No. 510879
How do I tell my roommate to clean up after herself? We’re both students, but I work, she does not. She stays in our shared space all day, only leaving for class. Our living situation is a bit odd, we basically share one large room with a small bathroom, so there is no private space, and I can see her side of the room at all times and vice versa. She rarely cooks, and when she does, she does not immediately wash her dishes and plates, instead letting them pile up on our dining table. When she runs out of dishes and cookware, she starts to only eat microwave meals, and the trays and trash from that pile up on her desk. I used to be nice and do her dishes when they blocked the sink, but I got fed up of taking care of someone else my age (she also never said thank you, but maybe it was because she was embarrassed).
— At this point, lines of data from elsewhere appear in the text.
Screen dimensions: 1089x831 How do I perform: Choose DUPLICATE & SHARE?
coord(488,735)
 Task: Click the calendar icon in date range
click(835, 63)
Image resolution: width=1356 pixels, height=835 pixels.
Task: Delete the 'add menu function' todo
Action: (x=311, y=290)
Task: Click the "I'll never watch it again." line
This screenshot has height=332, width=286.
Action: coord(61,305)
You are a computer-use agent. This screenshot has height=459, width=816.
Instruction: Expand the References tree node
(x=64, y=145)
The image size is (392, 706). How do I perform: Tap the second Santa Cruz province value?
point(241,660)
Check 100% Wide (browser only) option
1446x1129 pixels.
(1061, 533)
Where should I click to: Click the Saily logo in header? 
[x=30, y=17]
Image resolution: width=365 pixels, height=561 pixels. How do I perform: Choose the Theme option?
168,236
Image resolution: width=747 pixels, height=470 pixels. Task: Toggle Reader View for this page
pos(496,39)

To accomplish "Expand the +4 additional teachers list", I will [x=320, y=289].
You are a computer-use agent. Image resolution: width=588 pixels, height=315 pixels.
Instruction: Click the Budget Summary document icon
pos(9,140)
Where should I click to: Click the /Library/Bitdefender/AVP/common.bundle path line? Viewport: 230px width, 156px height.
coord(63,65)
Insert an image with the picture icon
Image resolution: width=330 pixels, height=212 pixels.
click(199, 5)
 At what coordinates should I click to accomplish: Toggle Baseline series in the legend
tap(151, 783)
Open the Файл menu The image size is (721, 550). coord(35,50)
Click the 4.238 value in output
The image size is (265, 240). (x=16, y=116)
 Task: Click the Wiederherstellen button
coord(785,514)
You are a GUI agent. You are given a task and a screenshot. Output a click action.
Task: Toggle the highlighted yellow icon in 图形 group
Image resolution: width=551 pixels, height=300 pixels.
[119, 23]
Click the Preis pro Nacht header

For a while, she was doing pretty good, but just this past week or two the dishes haven’t even been put in the sink, they’re just sitting on our small dining table, and not only is it an eyesore, I think it along with the desk trash could be attracting little gnats or fruit flies. I should mention that she’s openly mentally ill and has trouble with executive dysfunction, and has openly discussed how difficult it is for her to do anything at all, from her classwork to showering etc. I don’t think she’s ever vacuumed or dusted, I do that all because I want to. I don’t know how to tell this adult woman my own age to wash her dishes and take out her trash, as I’ve never been in this situation before. Any advice is appreciated on how I can approach this? I want to be sensitive to her mental issues, but at the same, I don’t want trash and bugs in the place we have to share and look at together.
No. 510886
>>510879I still think that you don’t deserve fruit flies or cockroaches because “much mental health”. Tell her to clean up after herself because you don’t want an infestation.
She already doesn’t clean, the minimum she can do is do her fucking dishes nonna, stop being a doormat.